The Cinematic World of Joseph McBride
In a lifelong quest to get a seat at the main cinematic events he has written scenarios, collaborated with John Ford and Orson Welles, and befriended Hollywood stars such as Jean Arthur.

‘I Loved Movies, But …’
Joseph McBride
Conversations With Danny Peary
Sticking Place Books, 732 Pages
It may just be me, but in a photograph of 17-month-old Joseph McBride, wearing his first red suit and his hand on a toy truck, he appears to have an expression of truculent directness, which perhaps has something to do with the caption: “I loved that truck, but some kid hit me over the head with it, contributing to my needing an eye operation.”
Then I read the Foreword by Jonathan Lethem about the “personal underpinning of Joe’s voice … the degree to which he has been fighting in every line he writes to convey a suspicion that a world which should be marvelous has in some way betrayed us, or had been betrayed, or both.” Some knowledge has been kept from him, which is to say from us, and he is going to reveal what it is, no matter what may stand in his way.
Although I had read Mr. McBride’s impressive books on great film directors such as Orson Welles, John Ford, Frank Capra, George Cukor, and Steven Spielberg for my own work on Hollywood figures, it was not until I reviewed “Frankly: Unmasking Frank Capra,” which exposed Capra’s sometimes malign creation of his own myth — abetted by a certain film historian and by Mr. McBride’s own publisher — that I realized how fierce and unflinching he was about investigating the duplicity at the heart of what too many take at face value.
It is as if Mr. McBride is a denizen of the shadowy world of “Citizen Kane” and is one of those reporters in that dark projection room illuminated only by the projector itself — both a literal and symbolic instrument of bringing the truth of human character and events to light — in so far as that can be done in St. Paul’s world, in which we can see as through a glass darkly.

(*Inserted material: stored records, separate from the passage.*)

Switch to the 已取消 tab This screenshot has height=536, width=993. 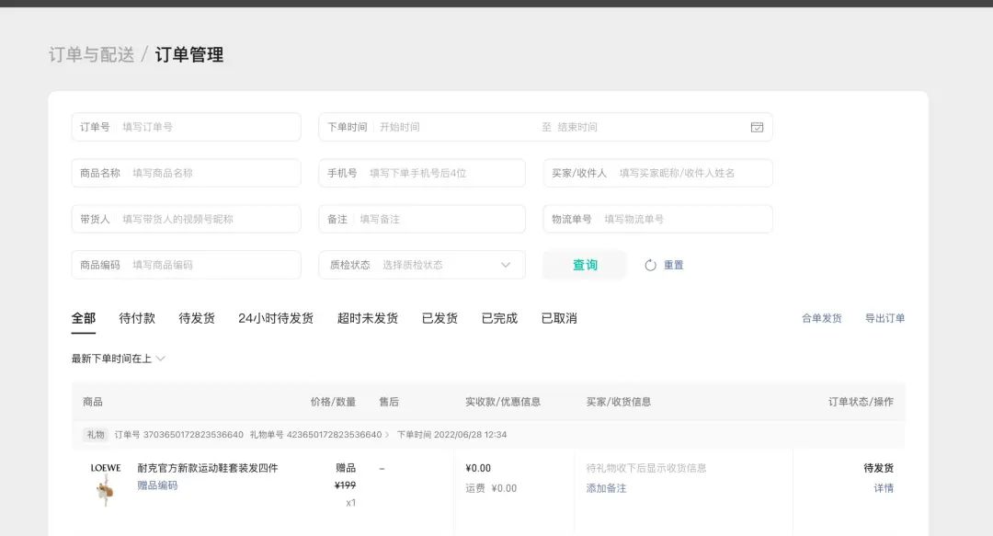558,318
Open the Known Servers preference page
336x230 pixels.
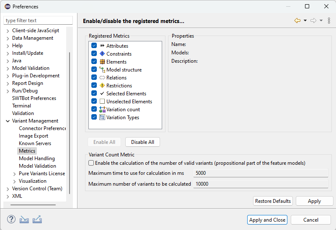[x=35, y=143]
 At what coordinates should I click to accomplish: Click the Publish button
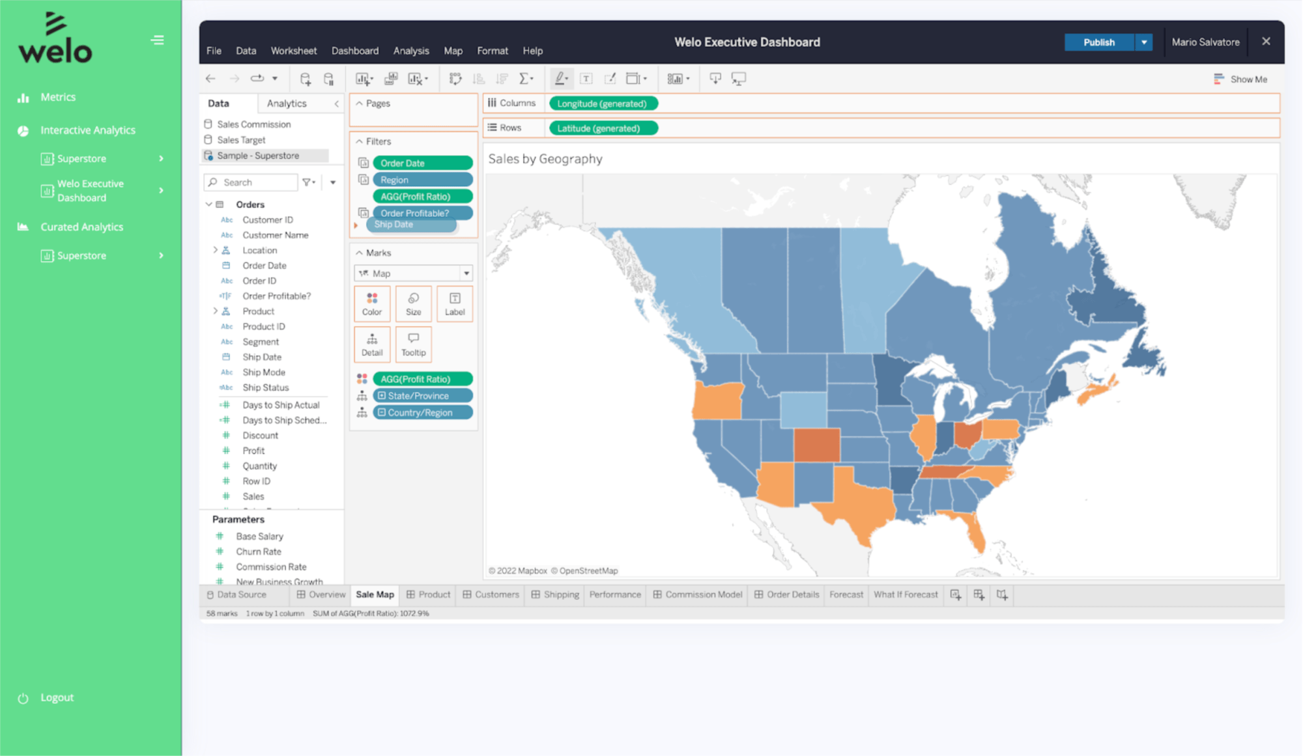click(x=1098, y=42)
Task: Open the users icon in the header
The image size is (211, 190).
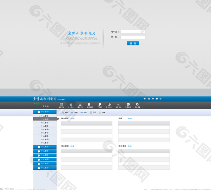Action: [x=149, y=99]
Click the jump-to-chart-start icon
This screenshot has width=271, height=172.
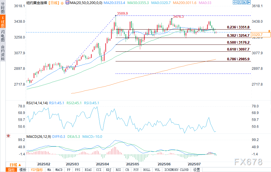[239, 3]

Mr. McBride’s cinephilia runs very deep. In a lifelong quest to get a seat at the main events of a cinematic world he has written scenarios, collaborated with Ford and Welles, and befriended Hollywood stars such as Jean Arthur. It does not surprise me that in the introduction to this book, Danny Peary mentions that Mr. McBride has seen “Citizen Kane” 60 times.
The question-and-answer format of this book is a remarkable way to do biography. Mr. Peary has known Mr. McBride for nearly 60 years. In Part I, “Early Impressions,” he conveys his earliest perceptions of his friend, whom he thought of as a “loner,” already an adult at the age of 10, escaping into his own world of reading and writing. “How far was I from the truth?” Mr Peary asks.
Some of those early impressions are accurate, Mr. McBride responds, and others are “quite far from the truth. It’s fascinating to hear this from you, to see myself as others saw me.” Here, in this exchange, are the makings of biography, and Mr. McBride’s willingness to engage in the dialogue out of which some sort of truth emerges. In short, Part I sets the pattern for the book and for Mr. McBride’s life.
Part II, “Hollywood,” covers Mr. McBride’s reviews, interviews, screenplays, acting — all growing out of his desire to be a film director until he realized that his mission as a writer was the only way to realize what he had to say about the importance of movies.
He loathes John Gregory Dunne’s “Monster: Living Off the Big Screen,” which is a “sneeringly jocular account of the destructive hackwork he and his wife, Joan Didion, practiced as screen writers.” The Dunne-Didion dismissal of movies is what fuels Mr. McBride’s outrage, as in book after book he investigates the great work of Welles and many others.
Parts III and IV, “Back to Books” and “Teaching and Writing,” do not merely canvas Mr. McBride’s career: They are a virtual history of what has happened to movies in his lifetime as we enter what he deems “the decline of cinephilia.”
Want a quick guided tour of what Mr. McBride can offer you? Check out the book’s listing of his DVD/Blu-ray commentaries, close to 40 of them, which are a revelation of what the movies have done for Mr. McBride and just how much he has contributed to our enjoyment of them.
Mr. Rollyson is a biographer of Marilyn Monroe, Dana Andrews, Walter Brennan, and Ronald Colman. His work in progress is “Our Eve Arden.”